The work I do (statistical programming and analysis) is pretty isolating and specialized so not leaving was a win for both of us. I got to keep getting paid an inflated DC salary, I continued to call my own shots, I don't have to deal with any of the normal workplace nonsense and they continue to get deliverables they couldn't get otherwise without a serious time and money investment. One part of our remote agreement was that I come back to DC or San Diego each quarter for "face time" and annual meetings, which has worked out really well for all of us. Around this time last year I started intensive outpatient treatment for an eating disorder and was able to schedule all of my appointments during the day, something I probably couldn't do if I didn't have this job. That was a huge, huge perk of working remotely.

That said, this is year number four of doing this job entirely remotely and I think this is going to be my final year doing it, at least for my current employer. The work I do is pretty solitary and, like you, I don't like the time wasting and annoyances of the cube farm life but the isolation really got to me this winter. I've tried coworking spaces but those, at least in my experience here in the Twin Cities, weren't great for me. Just too much noise from "marketing" people and too many overeager SillyCon Valley types milling around for my liking. The one downside (and this hopefully doesn't apply to you) is that I spend a lot of time on the phone trying to explain complex statistical analysis to program managers and have at least one two plus hour conference call each week with other team members so that made working in a coworking space a no go.

Anecdotally, and probably illegally: one potential employer segued from a long explanation of their maternity benefits into asking me (!) if I planned to use them.

I've had employers tell me about their plastic surgery coverage, specifically their hair treatment coverage (I'm balding), before - it's one of the perks of being in demand.

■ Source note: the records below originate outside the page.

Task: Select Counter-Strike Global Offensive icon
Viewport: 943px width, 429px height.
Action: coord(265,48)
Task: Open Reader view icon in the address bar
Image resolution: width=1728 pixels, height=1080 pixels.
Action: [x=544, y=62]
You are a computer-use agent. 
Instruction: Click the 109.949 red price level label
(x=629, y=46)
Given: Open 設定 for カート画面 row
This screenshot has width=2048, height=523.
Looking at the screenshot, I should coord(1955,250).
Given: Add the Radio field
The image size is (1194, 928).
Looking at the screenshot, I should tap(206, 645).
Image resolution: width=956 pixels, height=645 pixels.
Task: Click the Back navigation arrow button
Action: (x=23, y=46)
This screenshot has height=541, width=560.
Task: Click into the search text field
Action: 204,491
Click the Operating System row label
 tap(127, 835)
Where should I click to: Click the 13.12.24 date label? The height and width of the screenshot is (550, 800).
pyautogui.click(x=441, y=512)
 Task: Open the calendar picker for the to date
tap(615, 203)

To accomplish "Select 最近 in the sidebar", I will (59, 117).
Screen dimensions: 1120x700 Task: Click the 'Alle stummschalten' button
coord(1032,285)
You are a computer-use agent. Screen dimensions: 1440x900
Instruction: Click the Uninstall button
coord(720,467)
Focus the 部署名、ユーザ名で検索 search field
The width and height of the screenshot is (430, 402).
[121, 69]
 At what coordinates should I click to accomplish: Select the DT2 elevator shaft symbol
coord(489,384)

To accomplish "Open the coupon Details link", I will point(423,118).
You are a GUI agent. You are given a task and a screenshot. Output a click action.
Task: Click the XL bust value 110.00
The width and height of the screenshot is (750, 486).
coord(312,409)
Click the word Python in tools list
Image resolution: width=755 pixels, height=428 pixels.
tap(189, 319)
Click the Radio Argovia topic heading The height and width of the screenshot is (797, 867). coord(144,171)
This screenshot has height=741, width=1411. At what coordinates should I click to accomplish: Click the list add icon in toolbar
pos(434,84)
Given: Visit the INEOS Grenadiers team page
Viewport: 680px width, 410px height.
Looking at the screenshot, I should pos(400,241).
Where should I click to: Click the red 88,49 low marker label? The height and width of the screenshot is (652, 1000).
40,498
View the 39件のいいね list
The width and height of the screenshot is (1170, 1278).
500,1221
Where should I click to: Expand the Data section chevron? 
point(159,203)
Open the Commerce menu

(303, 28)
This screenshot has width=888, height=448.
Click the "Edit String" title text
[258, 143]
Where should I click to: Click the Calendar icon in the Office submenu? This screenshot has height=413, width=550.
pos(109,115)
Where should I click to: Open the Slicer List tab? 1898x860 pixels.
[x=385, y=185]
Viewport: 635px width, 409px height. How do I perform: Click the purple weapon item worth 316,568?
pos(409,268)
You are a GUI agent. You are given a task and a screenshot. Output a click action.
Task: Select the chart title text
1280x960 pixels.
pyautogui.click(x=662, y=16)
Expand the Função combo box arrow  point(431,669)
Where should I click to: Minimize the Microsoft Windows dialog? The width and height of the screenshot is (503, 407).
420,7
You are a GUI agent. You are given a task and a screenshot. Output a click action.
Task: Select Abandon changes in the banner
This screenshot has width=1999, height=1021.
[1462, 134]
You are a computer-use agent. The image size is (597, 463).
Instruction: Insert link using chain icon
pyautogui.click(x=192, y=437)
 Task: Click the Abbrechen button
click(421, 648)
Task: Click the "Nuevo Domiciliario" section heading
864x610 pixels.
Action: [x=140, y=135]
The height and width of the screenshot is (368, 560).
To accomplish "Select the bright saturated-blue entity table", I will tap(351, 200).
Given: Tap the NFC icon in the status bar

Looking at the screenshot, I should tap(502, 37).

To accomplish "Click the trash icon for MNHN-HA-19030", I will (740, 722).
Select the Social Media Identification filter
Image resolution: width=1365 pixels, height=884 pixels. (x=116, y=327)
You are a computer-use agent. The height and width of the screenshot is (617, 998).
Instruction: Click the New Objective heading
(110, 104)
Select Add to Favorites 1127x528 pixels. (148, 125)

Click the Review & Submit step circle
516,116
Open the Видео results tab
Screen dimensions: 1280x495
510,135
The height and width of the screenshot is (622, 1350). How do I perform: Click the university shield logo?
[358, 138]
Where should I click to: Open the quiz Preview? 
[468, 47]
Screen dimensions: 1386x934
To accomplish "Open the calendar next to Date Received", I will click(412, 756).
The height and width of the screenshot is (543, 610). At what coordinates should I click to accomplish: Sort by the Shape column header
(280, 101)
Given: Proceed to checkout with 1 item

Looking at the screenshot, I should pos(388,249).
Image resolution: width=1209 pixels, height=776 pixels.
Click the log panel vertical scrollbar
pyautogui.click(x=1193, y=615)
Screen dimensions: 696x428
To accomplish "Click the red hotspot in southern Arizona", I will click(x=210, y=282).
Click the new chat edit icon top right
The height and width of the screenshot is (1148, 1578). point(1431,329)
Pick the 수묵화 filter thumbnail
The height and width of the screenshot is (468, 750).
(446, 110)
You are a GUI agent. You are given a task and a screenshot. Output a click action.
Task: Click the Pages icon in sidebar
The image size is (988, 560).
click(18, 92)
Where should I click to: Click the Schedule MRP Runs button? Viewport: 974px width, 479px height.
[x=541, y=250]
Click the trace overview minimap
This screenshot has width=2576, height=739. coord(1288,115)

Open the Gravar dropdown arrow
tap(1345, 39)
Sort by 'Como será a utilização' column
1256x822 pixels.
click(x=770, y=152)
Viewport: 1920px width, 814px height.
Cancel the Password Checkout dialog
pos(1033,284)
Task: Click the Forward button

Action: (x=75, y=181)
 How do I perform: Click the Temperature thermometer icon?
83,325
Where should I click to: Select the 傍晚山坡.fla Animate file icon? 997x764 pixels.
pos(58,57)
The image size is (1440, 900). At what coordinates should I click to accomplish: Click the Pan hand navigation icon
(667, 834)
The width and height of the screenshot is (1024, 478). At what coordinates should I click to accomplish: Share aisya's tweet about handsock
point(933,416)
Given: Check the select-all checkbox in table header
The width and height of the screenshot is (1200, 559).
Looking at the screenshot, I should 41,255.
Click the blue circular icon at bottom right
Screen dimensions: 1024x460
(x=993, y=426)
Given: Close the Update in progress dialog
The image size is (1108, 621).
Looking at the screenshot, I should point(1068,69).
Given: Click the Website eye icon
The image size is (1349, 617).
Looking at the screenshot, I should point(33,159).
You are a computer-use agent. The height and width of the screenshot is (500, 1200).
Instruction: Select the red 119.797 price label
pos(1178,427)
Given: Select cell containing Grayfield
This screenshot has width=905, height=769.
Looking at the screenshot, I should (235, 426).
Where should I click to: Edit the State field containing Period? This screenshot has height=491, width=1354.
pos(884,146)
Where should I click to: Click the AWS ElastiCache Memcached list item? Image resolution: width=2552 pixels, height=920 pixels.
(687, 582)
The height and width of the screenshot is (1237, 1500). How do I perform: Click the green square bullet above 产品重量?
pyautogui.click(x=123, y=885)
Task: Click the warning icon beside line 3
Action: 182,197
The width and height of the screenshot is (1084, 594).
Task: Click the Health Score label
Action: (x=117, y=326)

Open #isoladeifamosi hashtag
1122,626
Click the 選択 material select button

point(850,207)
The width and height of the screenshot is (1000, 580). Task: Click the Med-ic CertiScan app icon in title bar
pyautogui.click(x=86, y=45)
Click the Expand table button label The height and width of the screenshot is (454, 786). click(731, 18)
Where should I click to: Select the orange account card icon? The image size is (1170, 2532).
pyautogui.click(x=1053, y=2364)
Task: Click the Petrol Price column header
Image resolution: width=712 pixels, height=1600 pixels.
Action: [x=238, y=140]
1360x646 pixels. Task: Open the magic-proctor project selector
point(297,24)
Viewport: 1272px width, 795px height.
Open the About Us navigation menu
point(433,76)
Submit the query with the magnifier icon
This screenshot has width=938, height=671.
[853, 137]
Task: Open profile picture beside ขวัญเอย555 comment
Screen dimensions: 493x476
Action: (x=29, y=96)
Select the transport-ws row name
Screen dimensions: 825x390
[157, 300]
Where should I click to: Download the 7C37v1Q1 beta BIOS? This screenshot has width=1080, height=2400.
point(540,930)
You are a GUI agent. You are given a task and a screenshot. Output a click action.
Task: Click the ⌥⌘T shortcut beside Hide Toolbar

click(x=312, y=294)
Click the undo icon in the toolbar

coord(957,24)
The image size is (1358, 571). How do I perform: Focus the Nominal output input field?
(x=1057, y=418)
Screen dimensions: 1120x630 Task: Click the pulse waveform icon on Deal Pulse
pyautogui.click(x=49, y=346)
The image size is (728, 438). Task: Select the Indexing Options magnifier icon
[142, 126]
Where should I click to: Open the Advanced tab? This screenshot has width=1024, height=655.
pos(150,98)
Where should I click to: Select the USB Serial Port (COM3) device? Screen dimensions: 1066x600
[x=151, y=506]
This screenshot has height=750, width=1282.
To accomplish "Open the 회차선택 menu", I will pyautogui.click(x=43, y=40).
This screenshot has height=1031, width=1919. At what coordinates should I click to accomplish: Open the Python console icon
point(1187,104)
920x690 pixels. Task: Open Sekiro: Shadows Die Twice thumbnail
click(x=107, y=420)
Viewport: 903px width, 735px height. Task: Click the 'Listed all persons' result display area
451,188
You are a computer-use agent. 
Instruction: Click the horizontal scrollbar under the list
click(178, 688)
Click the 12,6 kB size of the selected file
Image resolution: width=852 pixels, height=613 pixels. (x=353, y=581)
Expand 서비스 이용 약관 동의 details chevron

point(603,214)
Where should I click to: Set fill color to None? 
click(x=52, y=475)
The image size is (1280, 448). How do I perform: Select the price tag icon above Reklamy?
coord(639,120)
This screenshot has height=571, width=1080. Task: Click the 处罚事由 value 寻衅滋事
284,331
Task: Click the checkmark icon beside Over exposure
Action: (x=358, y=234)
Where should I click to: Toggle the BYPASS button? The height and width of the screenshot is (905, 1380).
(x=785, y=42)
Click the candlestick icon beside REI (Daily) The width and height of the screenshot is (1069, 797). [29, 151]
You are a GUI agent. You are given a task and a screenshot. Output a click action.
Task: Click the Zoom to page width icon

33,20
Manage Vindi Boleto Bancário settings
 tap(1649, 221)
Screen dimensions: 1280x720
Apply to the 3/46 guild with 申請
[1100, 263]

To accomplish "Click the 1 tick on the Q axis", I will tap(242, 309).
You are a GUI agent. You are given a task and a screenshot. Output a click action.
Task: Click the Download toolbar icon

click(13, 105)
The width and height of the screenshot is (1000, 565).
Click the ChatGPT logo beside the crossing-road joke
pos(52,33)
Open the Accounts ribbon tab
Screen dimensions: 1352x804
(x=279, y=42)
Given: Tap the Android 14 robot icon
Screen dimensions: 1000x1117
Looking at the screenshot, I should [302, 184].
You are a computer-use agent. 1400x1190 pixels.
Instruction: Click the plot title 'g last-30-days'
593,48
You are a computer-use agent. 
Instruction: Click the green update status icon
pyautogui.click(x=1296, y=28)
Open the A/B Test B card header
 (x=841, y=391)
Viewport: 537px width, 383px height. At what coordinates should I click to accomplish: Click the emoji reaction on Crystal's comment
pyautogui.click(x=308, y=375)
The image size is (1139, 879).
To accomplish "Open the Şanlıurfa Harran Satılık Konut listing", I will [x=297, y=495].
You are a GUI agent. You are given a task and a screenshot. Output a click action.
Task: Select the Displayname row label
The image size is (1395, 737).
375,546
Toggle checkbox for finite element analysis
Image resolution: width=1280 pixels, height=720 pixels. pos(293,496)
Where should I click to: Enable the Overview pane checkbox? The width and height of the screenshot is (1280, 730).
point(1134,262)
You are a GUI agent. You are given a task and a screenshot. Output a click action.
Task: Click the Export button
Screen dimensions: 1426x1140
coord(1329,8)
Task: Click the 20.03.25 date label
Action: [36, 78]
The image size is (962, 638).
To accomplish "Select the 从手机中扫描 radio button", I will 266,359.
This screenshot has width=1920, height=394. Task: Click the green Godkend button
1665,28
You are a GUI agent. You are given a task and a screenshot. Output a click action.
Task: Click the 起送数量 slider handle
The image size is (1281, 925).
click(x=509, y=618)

As our HR people tell me during our retention and recruitment meetings - if there's a benefit to finding and keeping people we need to exploit it ASAP.
posted by playertobenamedlater at 8:58 AM on February 28, 2017

I did this by explaining that all my face to face interactions were unnecessary and that all my necessary ones were already virtual. Also, I was constantly asked to work overtime, which could be made up for by not having to put time into a commute. Finally, go for some mix (being in the office some days / time a week / month. Most managers are more comfortable starting with a part time situation. I think for me it really came down to, if you want me to finish these projects then it only makes sense I work from home to maximize my working time.
posted by xammerboy at 7:06 AM on March 1, 2017

Nthing jacobian - an employer where remote is common (or *all they have*) would be ideal. I'm a remote employee for a company where there are only 2 other remote employees and the balance are in the office, and it's brutally isolating.

I have the same issues with audible chewing, tired of getting sick from people coming in sick, etc. It's just hard being one of the only couple of remote employees because they don't factor you in almost ever.